I know the Church’s intentions are good and they want everyone to feel welcome and comfortable, but we no longer care whether or not we can wear blue jeans to church. To be honest, we are going to wear blue jeans to church whether we have permission or not. Many of us have much more pressing questions on our mind.

We want to know if we can walk into the Church and not feel judged within 60 seconds . We need to know if it is OK to be ourselves? If this is a safe place to struggle with our issues? If our gifts will be wanted and used? If we will be considered “good enough” as we are? If our “sins” will be looked down upon because they are different than normal “churchy” sins that are easier to hide? Most of all, we want to know if we will be unconditionally loved and accepted or if we will have to suppress our personalities and hide our flaws to appease judgmental people.

I am not sure what happens to so many Christians. It is as if so many of us forget where we came from and all the struggles with sin we have had (and continue to have). We become pros at hiding our sin because we don’t want to be found out. We feel like we will lose influence or be deemed as hypocrites if we are authentic about our struggles. In our attempt to avoid becoming “a stumbling block to our weaker brother or sister” we become fake, judgemental, and patronizing.

Ironically, this is when we become an actual “stumbling block” to others.

So many people are walking away from the Christian Church because they are tired of all the judgement and feeling as if they can’t simply be themselves.

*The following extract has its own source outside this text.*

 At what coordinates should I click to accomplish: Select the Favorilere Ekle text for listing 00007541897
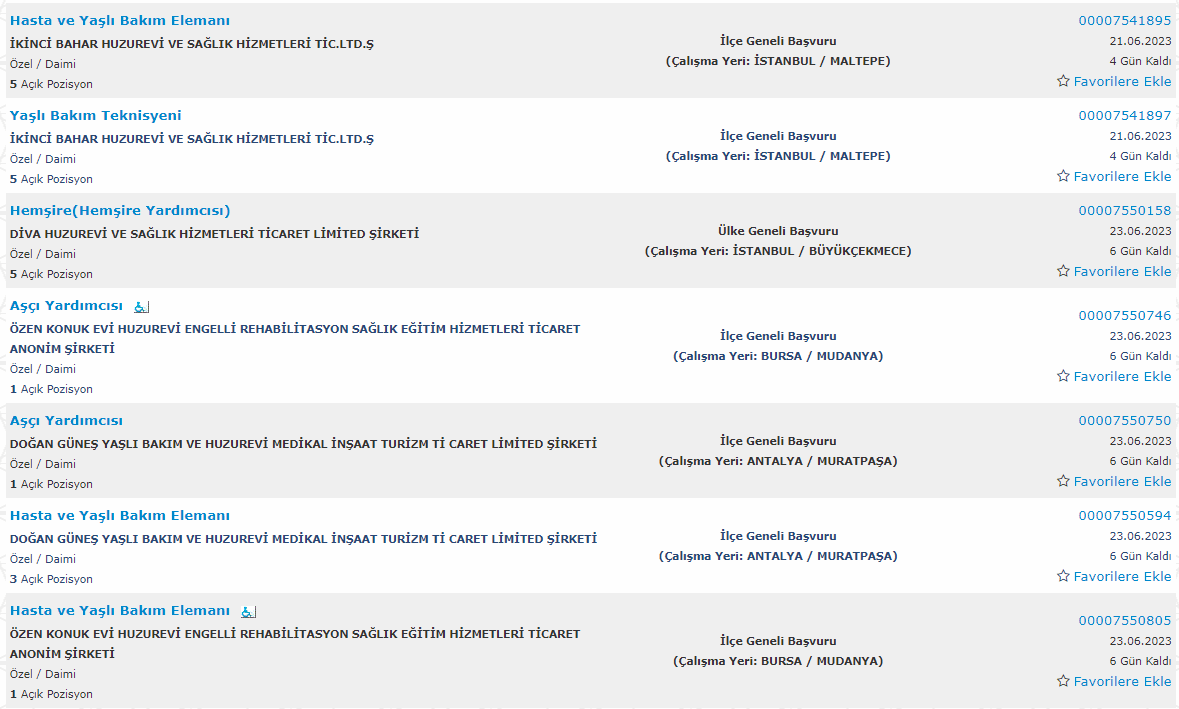[1123, 176]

There is nothing more refreshing than church leaders sharing their personal weaknesses with their congregation. Our generation is not looking for morally exceptional leaders; but rather, we are looking for the raw truth found in a messy, but loving community.

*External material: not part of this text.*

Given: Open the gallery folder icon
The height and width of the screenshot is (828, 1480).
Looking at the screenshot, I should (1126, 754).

Are we not all searching for a home? A family? Somewhere we can catch our breath again, take a real rest, and recharge? The family of God is supposed to be a safe place; a place where it is OK not to have it altogether. Our churches should be full of undeserved grace because we have all been given undeserved grace by our Savior. Sometimes we want so much to be like Jesus that we forget that we are NOT Jesus.

Not one of us is perfect and we all have much growing to do. Being “Christian” does not make us better than anyone else. It makes us more forgiven and loved. Our Jesus has shown us great mercy so that we can turn around and show great mercy to others. It is not our job to try and change people’s behaviors and choices; this is the Holy Spirit’s job. All we are are called to do is show compassion and genuine love towards others.

Yes, there is a time to speak the hard truth to individuals that God places in our path, but this should only be done after we have taken the time to build a genuine, trust-based relationship with the person. Our unconditional love and acceptance for one another and those in the world should be the most attractive attribute we hold. Trying to change people or convincing others to do it “our way” is the easiest way to turn people off.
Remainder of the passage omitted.